表題にもなっている「パガニーニアーナ」は20世紀を代表するヴァイオリニストの一人ナタン・ミルシテインの作品です。「技術的に難しいけれど、全体的に流れる独特の哀愁が好き」と龍君自身が語っているように、ヴァイオリニストとしての総合力が問われる真の難曲です。

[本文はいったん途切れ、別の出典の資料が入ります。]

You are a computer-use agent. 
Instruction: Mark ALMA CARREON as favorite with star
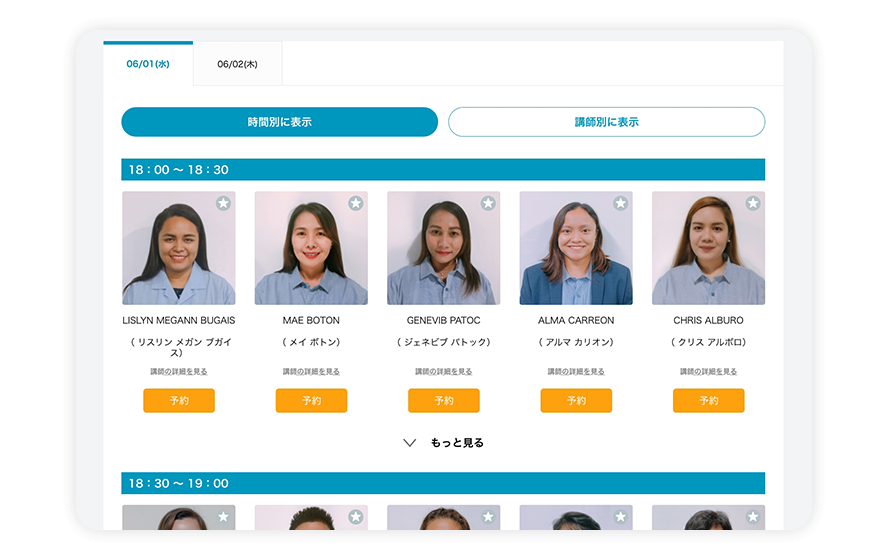[x=620, y=204]

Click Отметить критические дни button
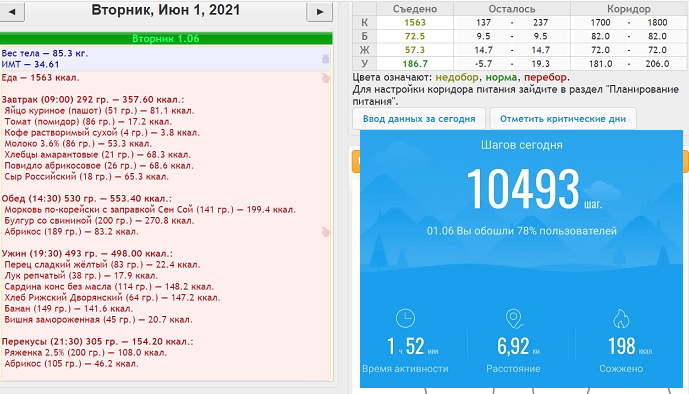[x=563, y=119]
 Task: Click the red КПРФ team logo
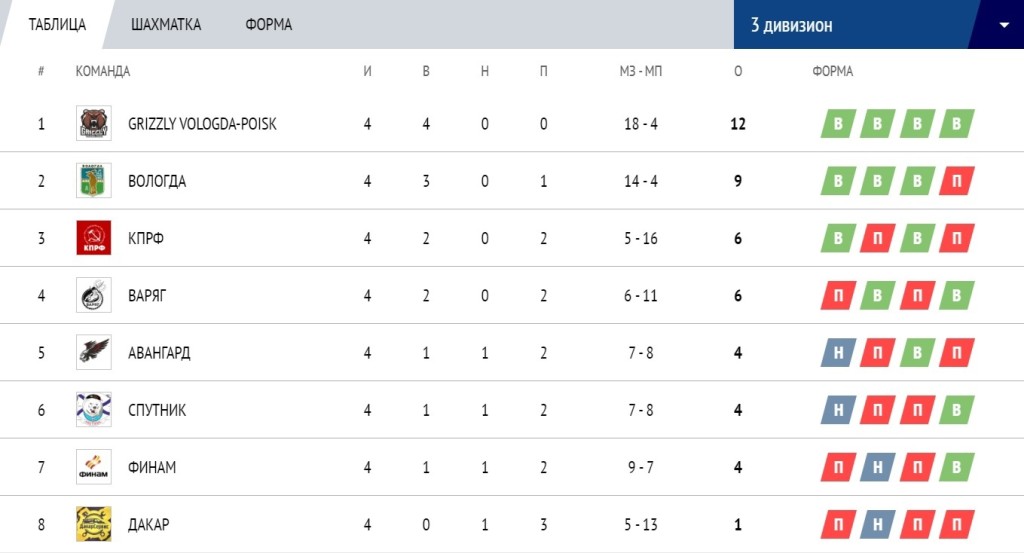(93, 238)
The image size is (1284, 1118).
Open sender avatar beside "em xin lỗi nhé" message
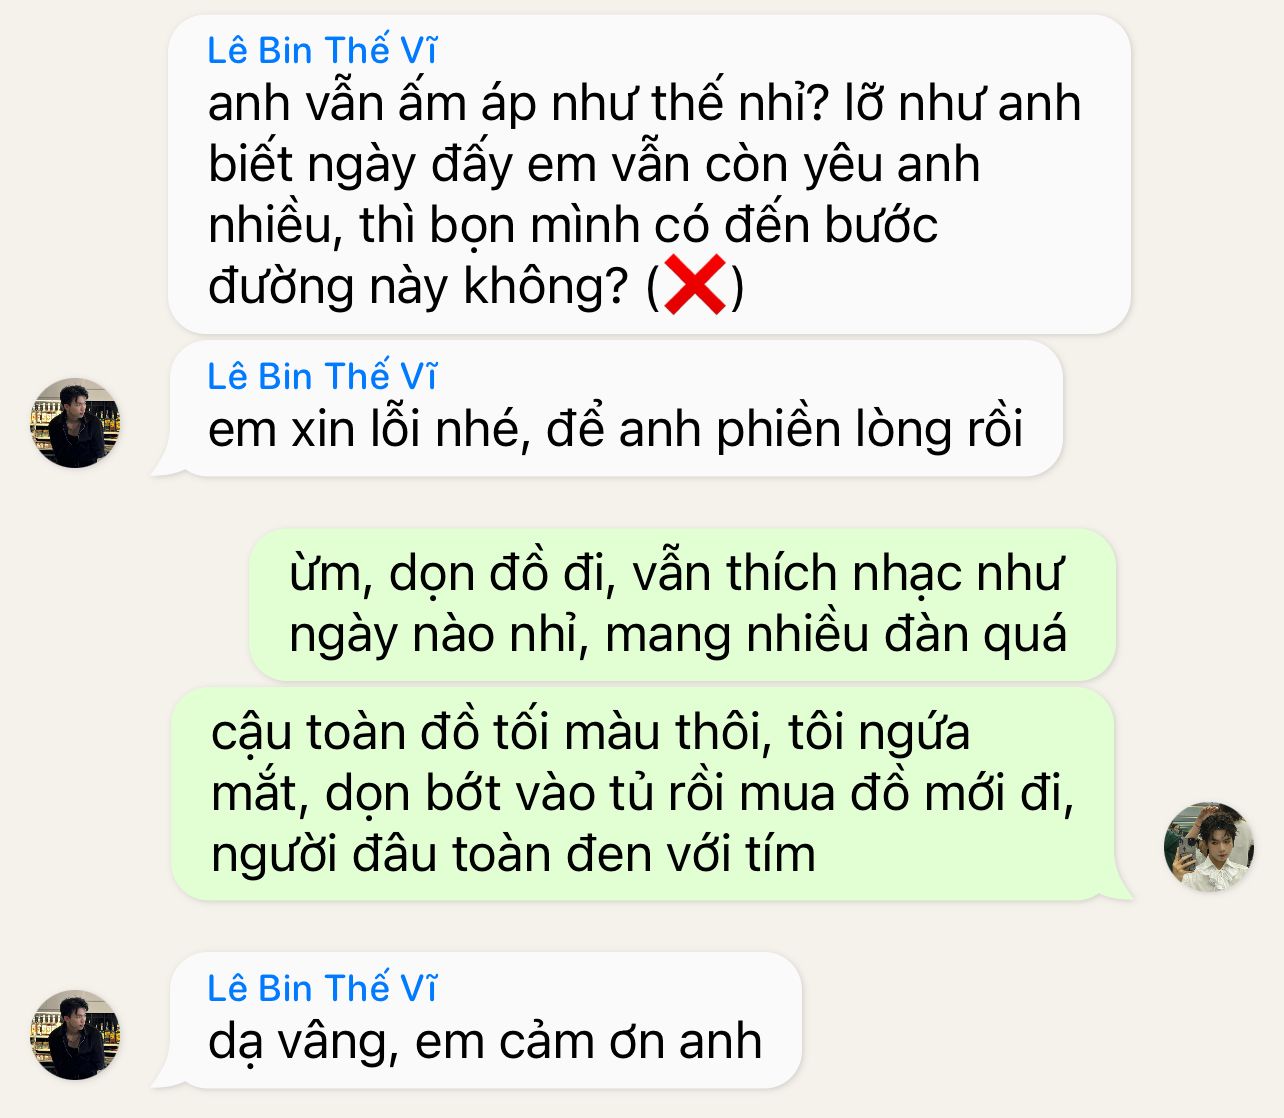tap(75, 423)
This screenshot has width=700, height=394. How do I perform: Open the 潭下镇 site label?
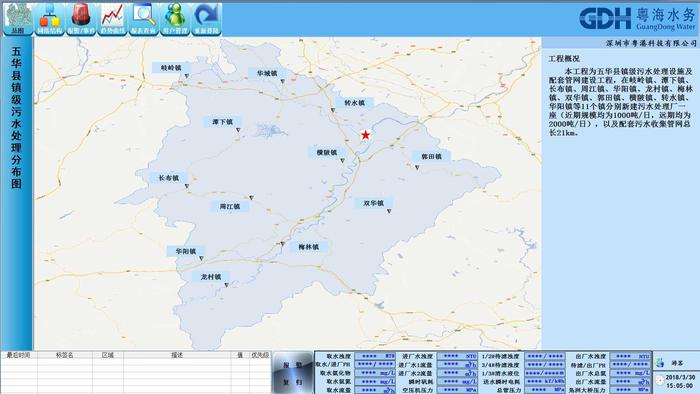pos(223,122)
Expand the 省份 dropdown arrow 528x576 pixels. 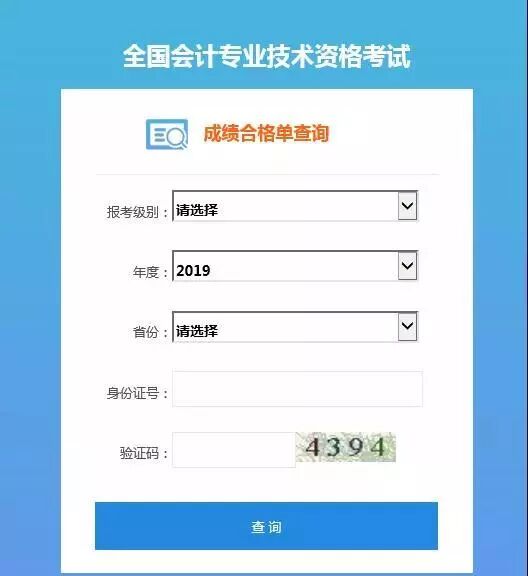pos(407,327)
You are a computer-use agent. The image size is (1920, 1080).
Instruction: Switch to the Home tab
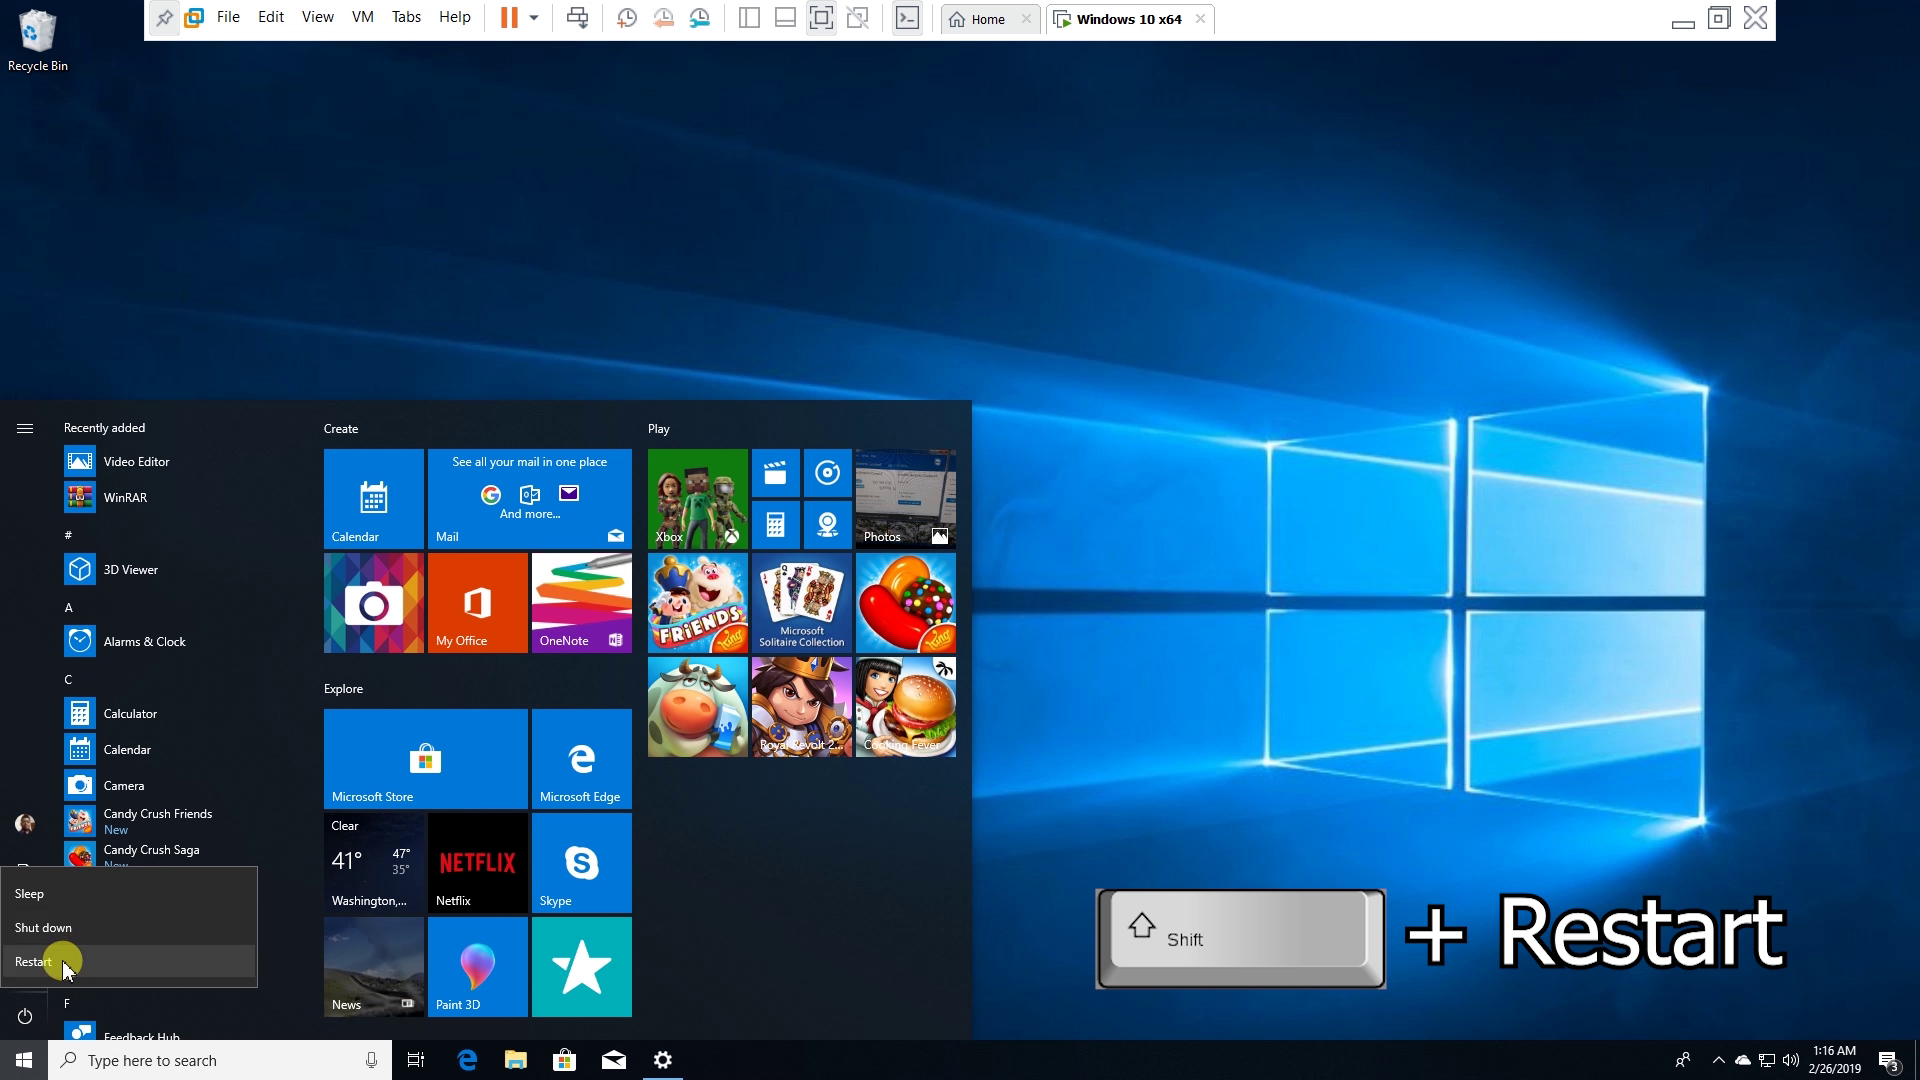pyautogui.click(x=986, y=19)
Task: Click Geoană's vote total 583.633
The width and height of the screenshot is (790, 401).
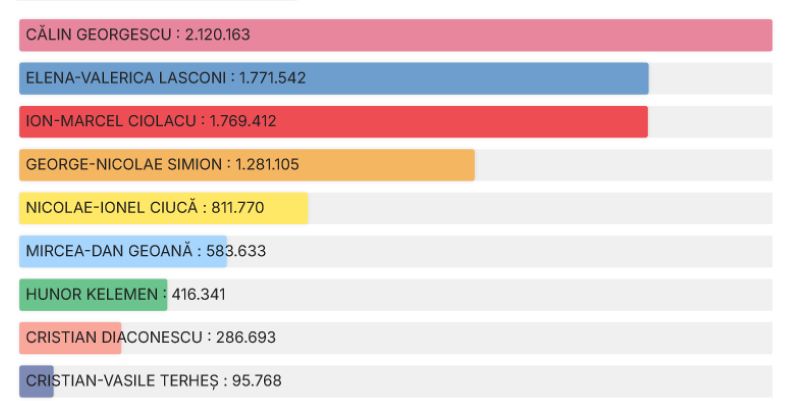Action: click(x=236, y=251)
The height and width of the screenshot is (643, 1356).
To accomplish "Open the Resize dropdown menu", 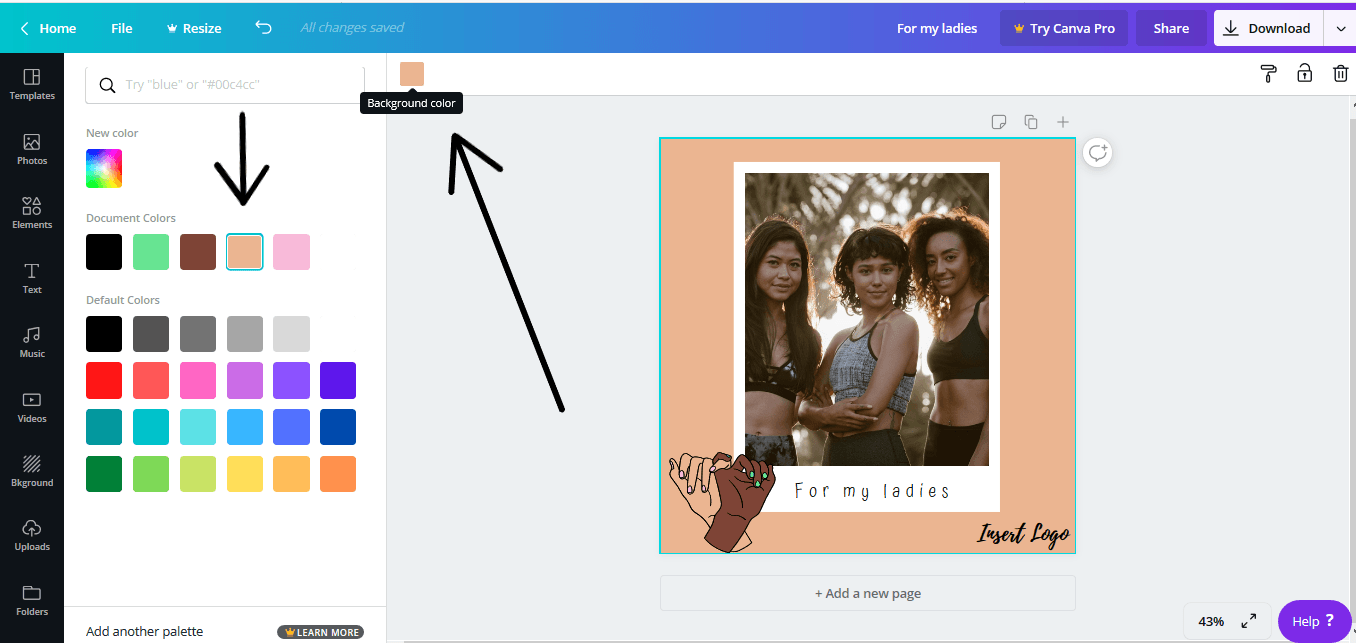I will coord(193,28).
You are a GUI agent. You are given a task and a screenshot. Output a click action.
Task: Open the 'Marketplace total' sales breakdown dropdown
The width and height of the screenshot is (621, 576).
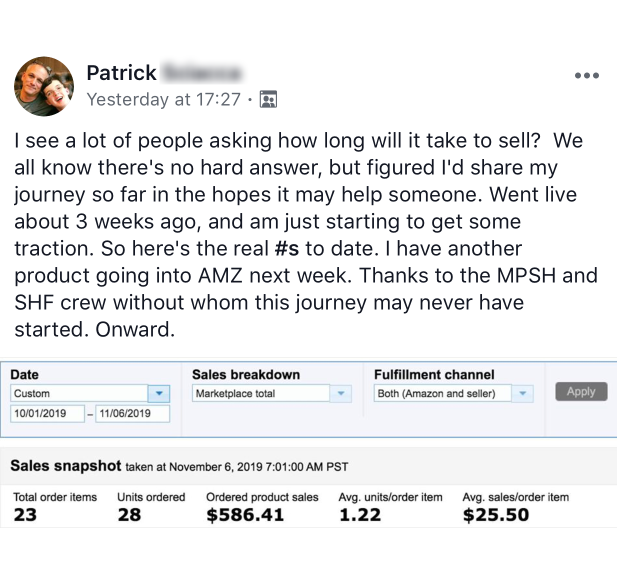pyautogui.click(x=342, y=394)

作者ミルシテインの他には奇才ギドン・クレーメルが素晴らしい録音を残しています。クレーメルの演奏を聴くとトップレベルの凄さを否応なしに実感させられます。「龍君は天才と宣伝されているけど、本当のところ実力はどの程度なの?」と疑問に思っている人は聴き比べてみるのも面白いでしょう。
もっとも、「御大と比較して龍君は…云々」等と小姑みたいなことを考えなければ、楽しく聴けるCDだと思います。「パガニーニアーナ」だって意欲的で悪くはないし、爽やかな好青年の龍君にスプリング・ソナタやサン=サーンスの作品はよく似合います。
私は龍君の熱心なファンではないので、あっさり星4つにしました。しかし、彼が子供だった頃から応援しているファンにとっては、たくましく成長した龍君が今後の方向性を示した作品として星5つ以上の価値がある必聴盤だと思います。